Only the lines holding the string "label" are needed; copy each of them from the data.

━━━ Exercise input ━━━

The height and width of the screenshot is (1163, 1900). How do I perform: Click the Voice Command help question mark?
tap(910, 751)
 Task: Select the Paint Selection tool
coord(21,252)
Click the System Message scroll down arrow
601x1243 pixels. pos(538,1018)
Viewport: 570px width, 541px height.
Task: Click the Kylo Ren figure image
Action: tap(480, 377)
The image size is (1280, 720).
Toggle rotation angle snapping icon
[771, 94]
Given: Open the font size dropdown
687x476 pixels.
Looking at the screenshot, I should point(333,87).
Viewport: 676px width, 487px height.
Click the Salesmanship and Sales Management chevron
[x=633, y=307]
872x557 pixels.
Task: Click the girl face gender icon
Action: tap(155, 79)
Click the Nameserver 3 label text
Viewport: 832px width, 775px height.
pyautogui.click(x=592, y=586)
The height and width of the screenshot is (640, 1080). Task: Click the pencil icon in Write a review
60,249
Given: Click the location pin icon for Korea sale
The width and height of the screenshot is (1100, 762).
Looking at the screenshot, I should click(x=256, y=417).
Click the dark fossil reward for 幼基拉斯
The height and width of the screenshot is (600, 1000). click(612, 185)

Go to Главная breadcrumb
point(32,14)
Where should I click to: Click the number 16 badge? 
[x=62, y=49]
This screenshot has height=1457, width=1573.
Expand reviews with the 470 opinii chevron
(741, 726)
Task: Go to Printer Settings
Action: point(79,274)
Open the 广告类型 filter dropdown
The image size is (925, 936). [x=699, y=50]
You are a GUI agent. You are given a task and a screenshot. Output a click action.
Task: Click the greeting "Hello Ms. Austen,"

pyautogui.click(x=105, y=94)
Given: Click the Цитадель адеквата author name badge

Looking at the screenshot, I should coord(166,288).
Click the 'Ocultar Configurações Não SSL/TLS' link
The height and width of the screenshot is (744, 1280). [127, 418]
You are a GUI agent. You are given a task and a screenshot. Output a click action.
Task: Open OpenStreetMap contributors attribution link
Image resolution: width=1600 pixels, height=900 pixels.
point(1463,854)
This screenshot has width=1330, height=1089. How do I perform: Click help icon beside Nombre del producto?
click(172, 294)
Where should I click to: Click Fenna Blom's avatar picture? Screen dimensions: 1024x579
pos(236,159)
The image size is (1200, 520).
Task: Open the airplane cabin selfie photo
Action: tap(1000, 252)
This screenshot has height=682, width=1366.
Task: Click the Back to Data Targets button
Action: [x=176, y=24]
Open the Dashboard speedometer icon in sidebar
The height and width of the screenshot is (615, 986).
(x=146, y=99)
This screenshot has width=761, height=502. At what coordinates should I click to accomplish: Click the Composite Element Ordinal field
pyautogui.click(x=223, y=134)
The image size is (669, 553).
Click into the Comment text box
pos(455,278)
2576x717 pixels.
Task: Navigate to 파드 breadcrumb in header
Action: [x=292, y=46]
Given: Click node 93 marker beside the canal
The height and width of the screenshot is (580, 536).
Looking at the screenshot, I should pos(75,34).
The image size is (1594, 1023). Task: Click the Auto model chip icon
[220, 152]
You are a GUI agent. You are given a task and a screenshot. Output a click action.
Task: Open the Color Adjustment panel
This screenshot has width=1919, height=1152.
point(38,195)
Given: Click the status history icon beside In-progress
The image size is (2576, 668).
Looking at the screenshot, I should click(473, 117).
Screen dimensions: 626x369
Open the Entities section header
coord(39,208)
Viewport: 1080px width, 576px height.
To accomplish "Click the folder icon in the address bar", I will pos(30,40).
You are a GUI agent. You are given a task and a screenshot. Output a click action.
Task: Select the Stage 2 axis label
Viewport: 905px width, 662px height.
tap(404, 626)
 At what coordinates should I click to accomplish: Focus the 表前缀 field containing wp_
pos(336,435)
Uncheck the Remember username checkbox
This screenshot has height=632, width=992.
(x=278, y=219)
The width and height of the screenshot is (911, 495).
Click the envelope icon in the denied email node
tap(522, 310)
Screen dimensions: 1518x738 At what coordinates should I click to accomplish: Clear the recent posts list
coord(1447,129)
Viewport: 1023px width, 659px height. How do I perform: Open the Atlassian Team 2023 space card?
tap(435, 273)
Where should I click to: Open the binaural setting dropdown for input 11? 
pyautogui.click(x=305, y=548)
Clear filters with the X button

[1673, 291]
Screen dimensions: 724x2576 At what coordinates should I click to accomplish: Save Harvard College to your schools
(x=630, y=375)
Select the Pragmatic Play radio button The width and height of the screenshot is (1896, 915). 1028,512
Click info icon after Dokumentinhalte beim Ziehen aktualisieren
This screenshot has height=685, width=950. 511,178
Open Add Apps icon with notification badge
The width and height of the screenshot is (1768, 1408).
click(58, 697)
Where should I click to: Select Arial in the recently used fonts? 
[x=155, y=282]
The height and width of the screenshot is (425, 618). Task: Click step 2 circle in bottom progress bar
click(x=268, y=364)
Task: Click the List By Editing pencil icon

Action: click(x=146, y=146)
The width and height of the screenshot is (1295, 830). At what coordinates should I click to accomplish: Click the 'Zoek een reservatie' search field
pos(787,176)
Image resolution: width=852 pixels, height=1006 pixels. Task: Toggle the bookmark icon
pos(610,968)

━━━

**Reply to the exercise**:
Click the Nameserver 3 label text
Task: Select the Stage 2 axis label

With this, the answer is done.